As a LDS woman, I personally found this book riveting and recognize in McBaine a kindred spirit. I was so impressed with her intelligence, grace, generosity of spirit and faith and found myself more inspired to contribute towards greater understanding within my own local congregation. McBaine speaks authoritatively (she is the founder of the Mormon Women Project and works as a brand strategist for Bonneville Communications) and personally interviewed hundreds of Mormon women and men ensuring she relied on authentic voices and impecable scholarly research in writing this book. I highly recommend this book for any person in the LDS church, especially those in leadership positions. It is illuminating, inspiring, and filled with practical questions and ideas.

ZB

Saturday, November 1, 2014

Against Football: One Fan's Reluctant Manifesto

Against Football: One Fan's Reluctant Manifesto
by Steve Almond
Melville House, 2014.  177 pgs.  Nonfiction

     Probably this is not the best time of year to bring this book up, but here goes.  Steve Almond is a remarkably loyal football fan, sticking with the hapless Oakland Raiders even now when their glory days are long gone and hard to find. And yet, in this slim volume, he reluctantly takes on the odds-on favorite, multi-billion-dollar industry of football. In a nutshell, here's what he has to say Against Football: It is a violent and dangerous sport, leaving many of its practitioners, especially the young ones, facing brain damage, early dementia, and any number of other neurological diseases and problems, not to mention the lifelong legacy of other crippling injuries. As evidenced wildly in recent events, some football players act as though they were above the law, and in fact, they often are, because a winning team is more important than justice in American life.  When you say the names of such universities as Alabama, Michigan, USC, and many others, do their academics spring to mind? and is college football really that much more important than the educational institutions it is supposedly subordinate to?  Besides, how does the NFL continue to enjoy the status of a non-profit (!?) institution, paying no taxes.  Really?  I doubt too many fans will stop watching the game because of Almond's book, but some may cut back on the habit, and feel a little guiltier or more sensitive about enjoying a hard hit.

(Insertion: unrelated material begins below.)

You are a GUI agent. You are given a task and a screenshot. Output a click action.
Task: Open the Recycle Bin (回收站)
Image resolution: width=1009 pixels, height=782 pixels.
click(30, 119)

Authoring the Old Testament: Genesis - Deuteronomy

Authoring the Old Testament: Genesis - Deuteronomy
by David Bokovoy
Greg Kofford Books, 2014.  248 pgs.  Nonfiction.

     Dr. Bokovoy, associate professor of languages and literature at the University of Utah, brings the tenets of Higher Criticism (i.e., a textual consideration of scripture) to bear on the first five books of the Bible, the books of Moses and Abraham, and the Book of Mormon, from an LDS and scholarly perspective in this fascinating volume. Careful examination of the Pentateuch shows that these five books were unlikely to have been written by Moses, particularly the bits where he describes his own death. The greater likelihood is that more than one scribe wrote these stories down much later, each scribe emphasizing his own differing theological views, which goes far towards explaining some of the redundancies and contradictions of the biblical text. Bokovoy's beliefs as to the sources of the Pearl of Great Price, and his applications of the Higher Criticism to the Book of Mormon were a bit harder to follow--all the dots didn't seem quite connected. But this is not a book that one can breeze through once an hope to understand everything therein. In any case, Authoring the Old Testament is a thought-provoking, mind-expanding text for LDS readers and for anyone else interested in scriptural origins.